Hahnenschwanz statt Hakenkreuz
Zwischen Tracht, Bergen, Inszenierung und Autokratie: Alfred Pfoser, Béla Rádky und Hermann Schlösser legen eine profunde, gut lesbare und analytisch präzise Bestandsaufnahme des Austrofaschismus vor.

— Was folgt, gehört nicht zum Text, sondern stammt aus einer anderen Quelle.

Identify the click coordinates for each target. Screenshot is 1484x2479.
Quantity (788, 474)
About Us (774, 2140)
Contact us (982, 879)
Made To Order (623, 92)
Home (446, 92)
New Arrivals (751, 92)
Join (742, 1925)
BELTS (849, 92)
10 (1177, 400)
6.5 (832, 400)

Vor mehr als 50 Jahren meinte Österreichs damals bekanntester Literatur- und Theaterkritiker Hans Weigel, der 1938 in die Schweiz geflohen war, weshalb er, der Jude, auch überlebte und gleich nach Ende des Zweiten Weltkriegs im Sommer 1945 nach Wien zurückkehrte: Das »Österreich der Hahnenfeder-Faschisten war völlig nebulös und einig nur in seinen negativen Zielen: gegen die Sozialdemokratie, gegen die Republik, gegen die Demokratie. Natürlich auch gegen den Nationalsozialismus, aber zunächst nicht sehr heftig.«
Dies klang so unscharf, wie es inhaltlich faktisch war. Fast 40 Jahre vor Weigels Apodiktum hatte ein Film Premiere, bei dem Willy Forst am Drehbuch mitschrieb und Regie führte, »Maskerade«. Es war das cineastische Debüt Paula Wesselys; der Streifen, situiert im Wien des Jahres 1905, wurde ein großer Erfolg – und im selben Jahr bei den Internationalen Filmfestspielen von Venedig ausgezeichnet. Die Historiker Alfred Pfoser und Béla Rásky und der deutsche Literaturjournalist Hermann Schlösser, lange in Diensten der WIENER ZEITUNG, nehmen dieses Opus als Titel- wie als Sujetaufhänger für ihre weitgreifende wie in die Tiefe gehende Darstellung des Austrofaschismus der »Hahnenfeder-Faschisten«. In 57 Kapiteln leuchtet das Trio die Zeit zwischen dem 8. März 1933, der Ausschaltung des Parlaments, bis zum 12. März 1938 aus, dem »Anschluss« an das sogenannte Dritte Reich der Nationalsozialisten. Die Sozialdemokratie wurde verboten, auch die NSDAP, eine Einparteiendiktatur nach Mussolini-Vorbild mit Engelbert Dollfuß an der Spitze sollte dauerhaft installiert werden. Ideologische Basis waren die Vorgaben der päpstlichen Enzyklika »Quadragesimo anno«.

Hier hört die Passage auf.